The optimizer will not change the output that is actually given by the layers.
The provided example uses ReLu for the layers, which is good for classification but to model probability it wouldn't work. You would be better off with a sigmoid function instead.
The sigmoid function can be used to model probability, whereas ReLu can be used to model positive real number.
In order to make it work for the provided example, change the multilayer_perceptron function to:
def multilayer_perceptron(_X, _weights, _biases):
layer_1 = tf.sigmoid(tf.add(tf.matmul(_X, _weights['h1']), _biases['b1']), name="sigmoid_l1") #Hidden layer with sigmoid activation
layer_2 = tf.sigmoid(tf.add(tf.matmul(layer_1, _weights['h2']), _biases['b2']), name="sigmoid_l2") #Hidden layer with sigmoid activation
return tf.matmul(layer_2, _weights['out'], name="matmul_lout") + _biases['out']

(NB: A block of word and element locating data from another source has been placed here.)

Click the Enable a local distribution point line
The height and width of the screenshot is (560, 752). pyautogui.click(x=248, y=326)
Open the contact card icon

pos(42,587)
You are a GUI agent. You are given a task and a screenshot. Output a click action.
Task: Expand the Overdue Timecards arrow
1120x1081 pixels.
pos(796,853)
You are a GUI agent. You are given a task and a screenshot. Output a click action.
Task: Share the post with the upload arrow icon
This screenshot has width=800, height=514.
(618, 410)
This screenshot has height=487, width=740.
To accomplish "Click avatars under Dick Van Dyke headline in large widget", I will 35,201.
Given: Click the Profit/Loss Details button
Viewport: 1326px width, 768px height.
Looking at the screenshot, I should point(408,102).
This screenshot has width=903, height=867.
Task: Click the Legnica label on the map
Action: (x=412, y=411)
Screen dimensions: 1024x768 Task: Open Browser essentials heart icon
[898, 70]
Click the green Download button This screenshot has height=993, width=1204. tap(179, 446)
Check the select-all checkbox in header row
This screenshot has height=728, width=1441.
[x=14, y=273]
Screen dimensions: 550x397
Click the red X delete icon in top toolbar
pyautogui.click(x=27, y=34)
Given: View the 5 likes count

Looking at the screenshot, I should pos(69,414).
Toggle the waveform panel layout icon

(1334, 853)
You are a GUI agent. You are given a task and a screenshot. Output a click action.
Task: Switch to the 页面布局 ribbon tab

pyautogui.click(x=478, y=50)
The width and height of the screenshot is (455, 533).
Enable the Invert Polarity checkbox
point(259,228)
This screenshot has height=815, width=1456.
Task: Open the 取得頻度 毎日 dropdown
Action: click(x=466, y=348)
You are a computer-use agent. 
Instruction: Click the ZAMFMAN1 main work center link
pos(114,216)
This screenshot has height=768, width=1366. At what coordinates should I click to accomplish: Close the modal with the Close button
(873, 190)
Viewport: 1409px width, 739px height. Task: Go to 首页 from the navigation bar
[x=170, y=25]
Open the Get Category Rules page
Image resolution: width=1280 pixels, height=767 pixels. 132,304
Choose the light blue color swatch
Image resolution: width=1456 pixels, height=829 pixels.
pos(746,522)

It basically replaces the ReLu activation for a sigmoid one.
Then, for the evaluation, use softmax as follows:
output1 = tf.nn.softmax((multilayer_perceptron(x, weights, biases)), name="output")
avd = sess.run(output1, feed_dict={x: features_t})
It will provide you a range between 0 and 1 for each class. Also, you'll probably have to increase the number of epochs for this to work.